My beef is with those extras that are just extras and never want to do anything else. They often have other well paid jobs and I have been told by them that they do it for fun and the money is a bit of pocket money. So few actors these days earn very much money at all given how such a large number only work a few weeks of the year. This type of extra really must stop announcing to the world and his wife that they are actors. Making up a character name and putting it down on IMDb is wrong if they have no lines. 

Think about it, if every Orc or stormtrooper or Titanic passenger did this then the credits on IMDb for certain films would be enormous. 

I have collected business cards from so many of them over time in which they announce Mr. Big Head, Actor (not extra).


A duck should say it’s a duck and not a swan if it's not a swan.

If you are an extra call yourself an extra. It is a good profession. But it is not acting. There is I am afraid a big difference. 

I will always defend the actor. Of all the sectors within the entertainment industry, no other group of people is as dedicated. No other group of people has to put up with the slings and arrows they face. Therefore we need to respect their craft. 

Wednesday 4 October 2017

Back up data issues.

This is a tale for those in post-production. A kind of "Nightmare On Backup Disc's". 

There is just one scene in my latest doc that I could not recreate. Other's would be very difficult but I could get around them. It was the UK's June 8th Election Day and then the post-mortem that followed first thing the next morning.

This is what happens on any shoot - I put the rushes on my laptop, then transfer them to a portable drive and then to a larger drive. If Don McVey is shooting (he was not on this shoot) he also transfers the rushes to a drive I bought him. I then take everything to Jon Walker who backs up everything three times. 

Thus I have everything backed either five or six times. 

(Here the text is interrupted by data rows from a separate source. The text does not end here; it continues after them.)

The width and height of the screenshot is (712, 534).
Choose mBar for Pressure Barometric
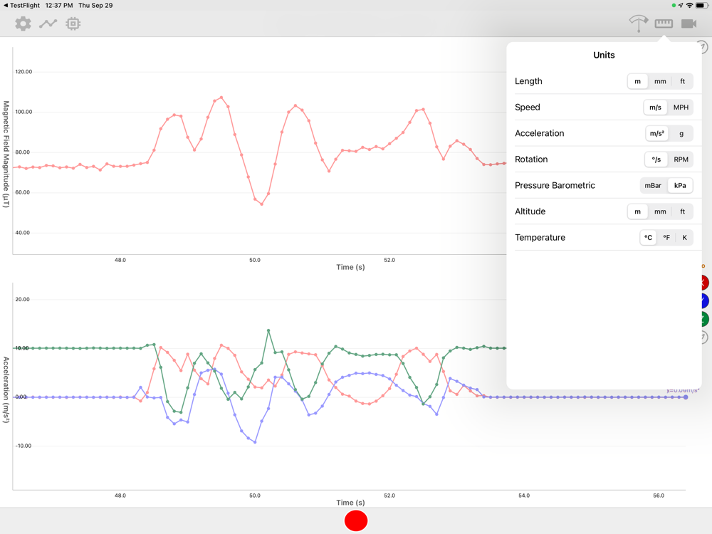click(x=653, y=185)
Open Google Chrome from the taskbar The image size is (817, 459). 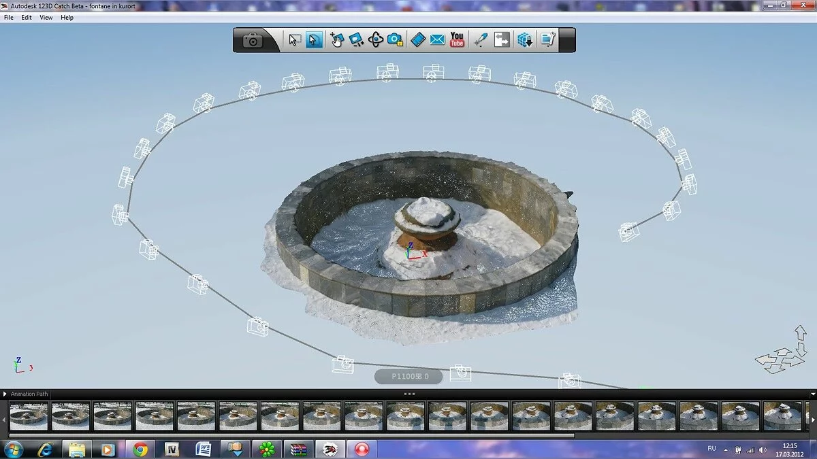pos(141,449)
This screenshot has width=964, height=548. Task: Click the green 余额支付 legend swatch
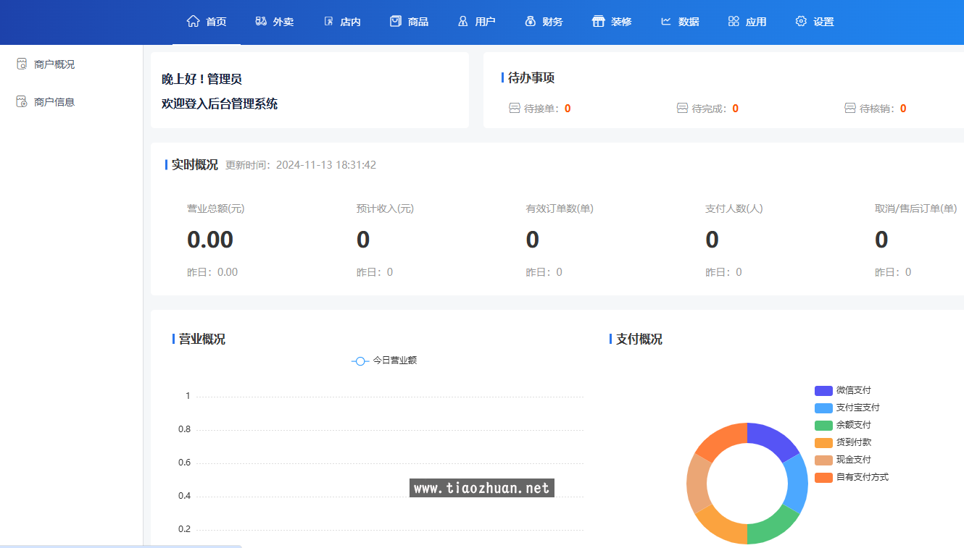(x=823, y=425)
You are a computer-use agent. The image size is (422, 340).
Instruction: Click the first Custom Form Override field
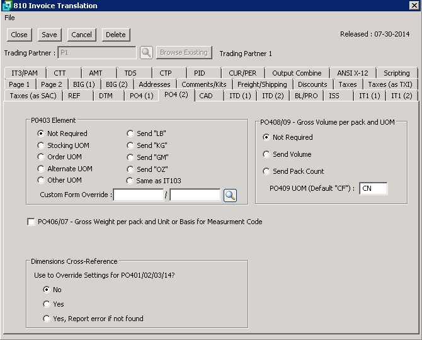pyautogui.click(x=138, y=195)
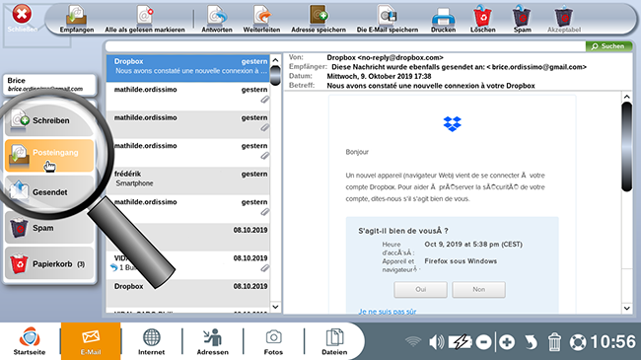
Task: Open the Gesendet folder
Action: [x=49, y=192]
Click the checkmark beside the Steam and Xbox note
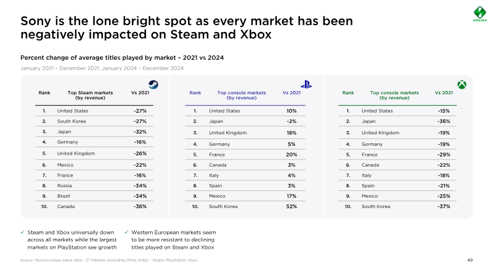Screen dimensions: 493x277 click(23, 231)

Jon had put all the rushes online because Emlyn Price and I have spent much time paper editing them. These were of course not the master 4K rushes and could not be used in the final film. Included in them were the election day ones. 

However, Jon's copy of those particular rushes corrupted, and they were the only rushes he had not backed up multiple times. Not to worry as I had it back up numerous times. 

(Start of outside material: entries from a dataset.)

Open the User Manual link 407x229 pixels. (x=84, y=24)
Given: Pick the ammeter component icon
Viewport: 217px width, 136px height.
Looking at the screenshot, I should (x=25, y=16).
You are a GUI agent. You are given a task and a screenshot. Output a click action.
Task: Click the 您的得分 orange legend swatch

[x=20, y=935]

It turned out I had all the rushes on the portable hard drive EXCEPT the election day ones. They were on there as that's how I transport them to Jon's. They have disappeared. How ?

Shit. 

My worry was because we had filmed all through election night, I was so tired that maybe I had transferred the rushes from my laptop straight onto Jon's computer. I had long ago wiped those rushes from my computer so as I Ubered back to see if I had them I was extremely apprehensive as I was worried that in my tiredness I forgot to back them up. 

Luckily I did have them all on my other larger hard drive. 

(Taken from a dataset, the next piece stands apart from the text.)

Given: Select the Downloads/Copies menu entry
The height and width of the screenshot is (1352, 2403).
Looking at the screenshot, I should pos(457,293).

I mention all of this because I have worked with filmmakers who only have two backups of their rushes. One recently argued with me with some authority that two was enough because the probability of two hard drives messing up was a million to one......or something. 

So the moral of this tale is backup, backup, backup and once more backup.


As a resulted of this post on my Facebook page There is an interesting Coda from sound man Phil Antigua -  

At the end of the day myself as an Audio Engineer and you as a Filmmaker, we record and back up our data effectively onto rust-coated, plastic, spinning discs. Well... SSD’s are technically clustered arrays of transistors but where it all ends up on are always rusty discs! Digital archiving is in crisis. There is still no secure way of backing up any project today and even storing 4K RAW files in twenty different locations (virtual or otherwise) becomes increasingly insane as we move to 6K, 8K RAW images & beyond... Technicians & engineers must provide us with a physical archive format that doesn’t depend upon the magnetic charge of rusty metal stuck onto a spinning disc or tape. Seems archaic when you say it like that!